Case Presentation: An 85-year-old Middle Eastern woman with an intermittently treated solitary hepatic hydatid cyst diagnosed 40 years ago presented to a hospital for 1 month of progressive nausea, vomiting, abdominal pain, and new onset hemoptysis. Past history included multiple myocardial infarctions and an ischemic stroke. She immigrated to the United States (US) from a village in Iraq 18 months prior to admission. She was afebrile, hypotensive, and tachypneic with oxygen saturation of 94% on 3L oxygen via nasal cannula. She was in mild respiratory distress with decreased right lung base breath sounds associated with dullness to percussion. Remainder of her exam was unremarkable. Laboratory studies noted 9.0 WBC/mm3 (2% eosinophils), positive echinococcus (EC) antibody titers, and E. coli in sputum, for which a 4 week course of albendazole and ceftriaxone was initiated. CT imaging revealed a complex 8.7cm rim-calcified cyst in the superior right hepatic lobe communicating through a diaphragmatic defect into the right lower lung lobe with associated consolidation and loculated empyema. Bronchoscopy confirmed a hepatobronchial fistula (HBF) without biliary involvement. A poor surgical candidate, she underwent a puncture-aspiration-injection-reaspiration (PAIR) of the cyst with 3% saline and percutaneous cyst drain placement to water seal. Bronchial and cyst aspirates grew E. coli, and cyst fluid contained EC hooks and scolex. Her course was complicated by post-PAIR septic shock and respiratory failure from hypoventilation. A post-PAIR day 12 CT noted improved right lung consolidation with possible HBF tract closure. The patient’s family opted against further intervention due to risks of a fistula closure procedure and prolonged intubation. She was successfully extubated.

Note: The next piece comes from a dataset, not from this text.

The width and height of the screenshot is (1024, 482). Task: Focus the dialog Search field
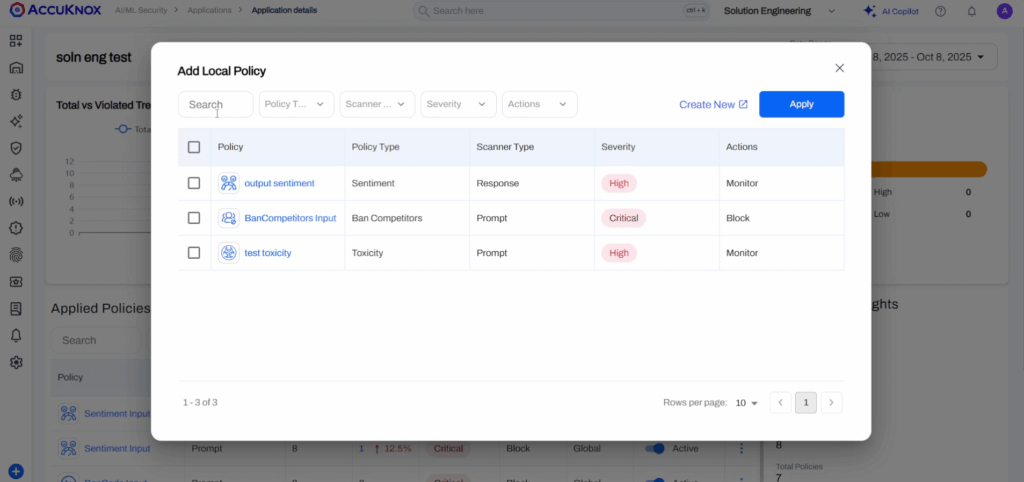216,104
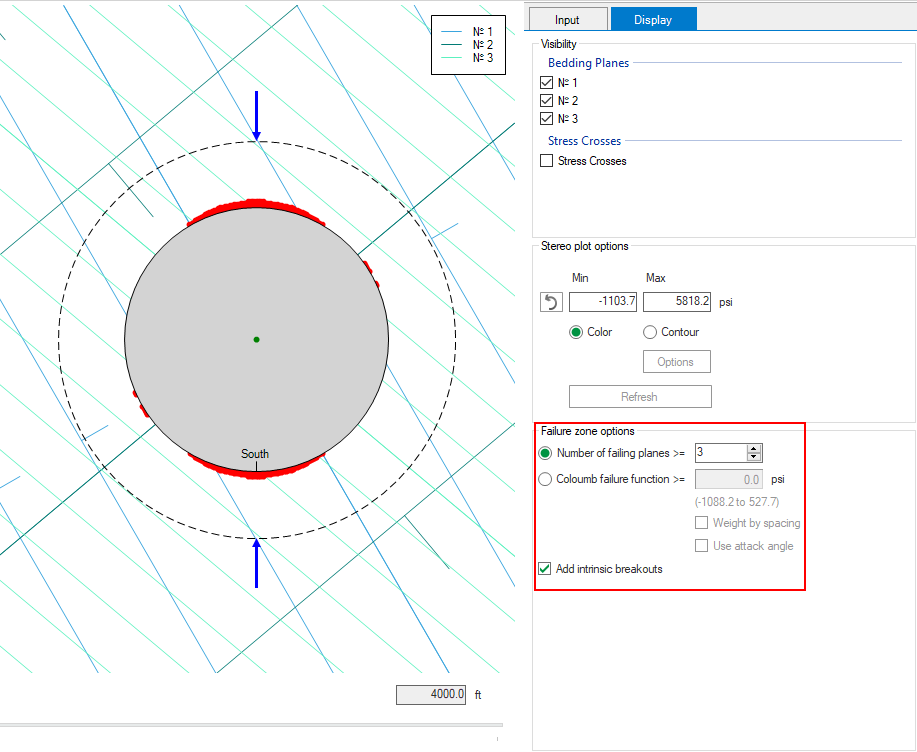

Discussion: EC infection is an emerging health problem in the US amongst immigrant populations from endemic regions such as the Middle East. Chiefly affecting the liver (67%) and lungs (25%), EC typically remains asymptomatic, but patients may develop complications including biliary obstruction, secondary bacterial infections, anaphylaxis from cyst rupture, and rarely, fistula formation. This case describes a potentially deadly complication of hepatic EC, seen in 2% of cases in European studies. HBFs seldom occur due to dense adhesions between the parietal pleural and cyst. Biliary irritation and favorable pressure gradient toward the intrathoracic space are suspected to facilitate diaphragmatic rupture. First-line therapy includes surgical fistula closure with diaphragmatic repair. However, PAIR with percutaneous catheter drainage may be an effective alternative in inoperable patients.
Conclusions: This case highlights the importance of recognizing EC as an emerging concern in the US, its complications, and the multidisciplinary management. With a growing influx of immigrant populations from endemic regions, providers must consider EC and its complications in at-risk patients.